By channel, sales in Coldwater Creek’s retail stores jumped 91.8 percent, to $11.7 million. Coldwater Creek operated 14 retail doors at the end of this year’s quarter, up from five locations a year ago. New stores were opened in Boston, Charlotte, N.C., and Sherman Oaks, Calif. during the 2001 quarter.
Direct sales, encompassing catalog and Internet, grew 1.1 percent, to $81.1 million. Catalog sales in the quarter were $52.4 million, down from $59.1 million a year ago, while online sales rose to $28.7 million, from $21.1 million last year. Internet sales comprised 30.9 percent of total sales, up from 24.4 percent last year.
Gross margin in the quarter declined to 42.3 percent of sales, down from 45.8 percent in last year’s quarter, which the company attributed to clearance activity.
Selling, general and administrative costs declined to 40.1 percent of sales, from 42.7 percent, due to the company’s reduction of its catalog marketing efforts and continued cost-containment initiatives. Inventories grew 5.1 percent from March 3, to $69.5 million, but were down $10 million from a year ago.
“Inventory decreased from a year ago, despite the growth in retail stores,” noted analyst Bob Toomey of Dain Rauscher Inc. “It’s extremely important to keep a tight rein on inventory in this promotional environment, and they did a great job in the quarter. In addition, they are using technology and database management to maximize the efficiency of their catalog.”

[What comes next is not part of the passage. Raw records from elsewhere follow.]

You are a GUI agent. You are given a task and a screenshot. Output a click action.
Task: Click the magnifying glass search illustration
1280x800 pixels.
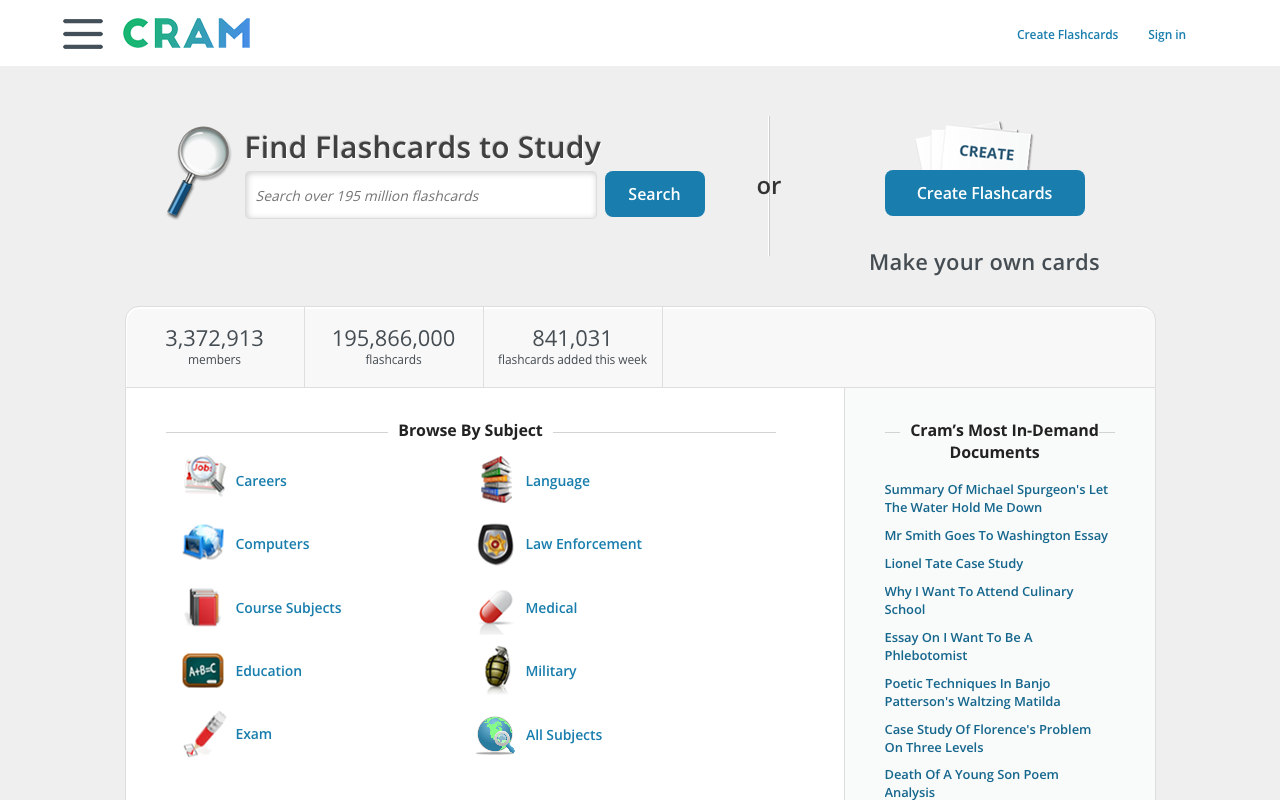pos(198,171)
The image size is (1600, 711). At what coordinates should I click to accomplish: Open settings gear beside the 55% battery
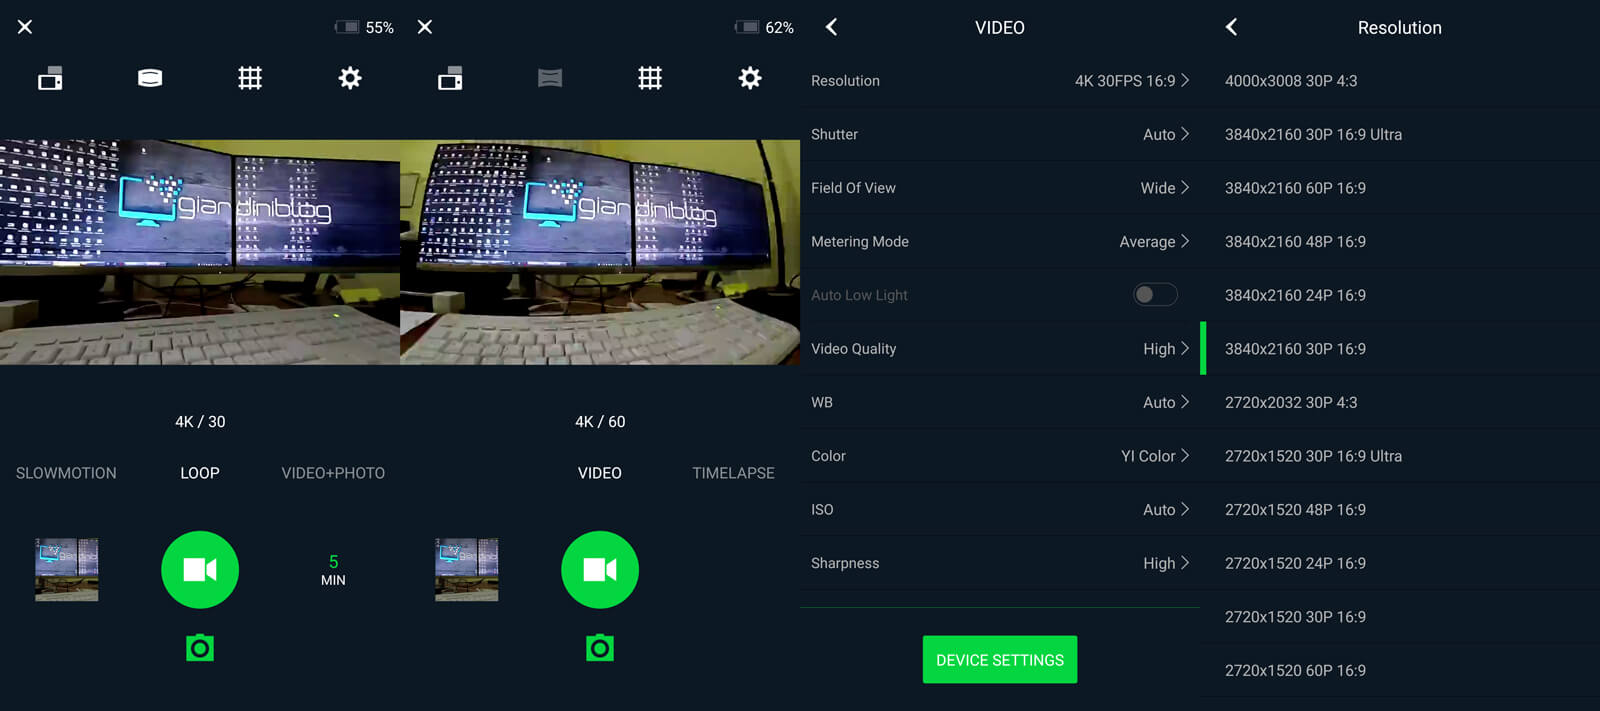click(349, 78)
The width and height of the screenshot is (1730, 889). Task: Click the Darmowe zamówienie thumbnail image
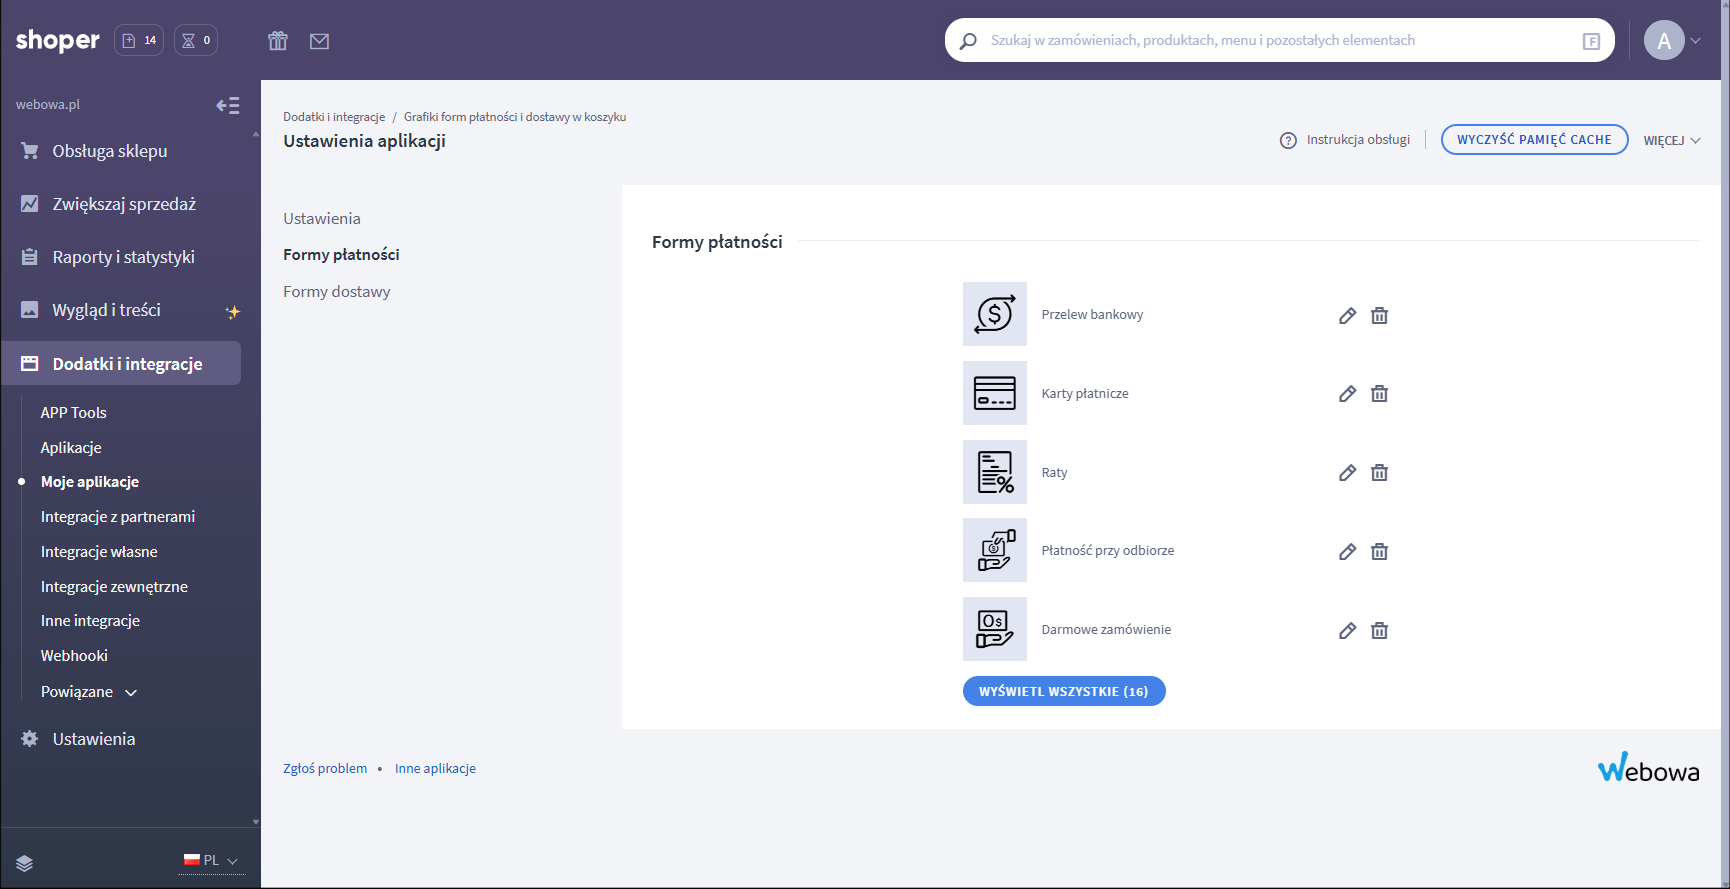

Shonk-Simmons said total sales dropped by 34 percent in the days following the Sept. 11 terrorist attacks, but had picked up in the last two weeks. Third-quarter earnings per share are anticipated at 42 to 47 cents, on sales of $142 million to $146 million, compared with a year-ago EPS of 64 cents on sales of $123.7 million.
For the six months, income was $2.7 million, or 25 cents, down 50.5 percent from $5.4 million, or 50 cents, in the same period last year. Sales grew 12.5 percent, to $205.7 million from $182.8 million last year.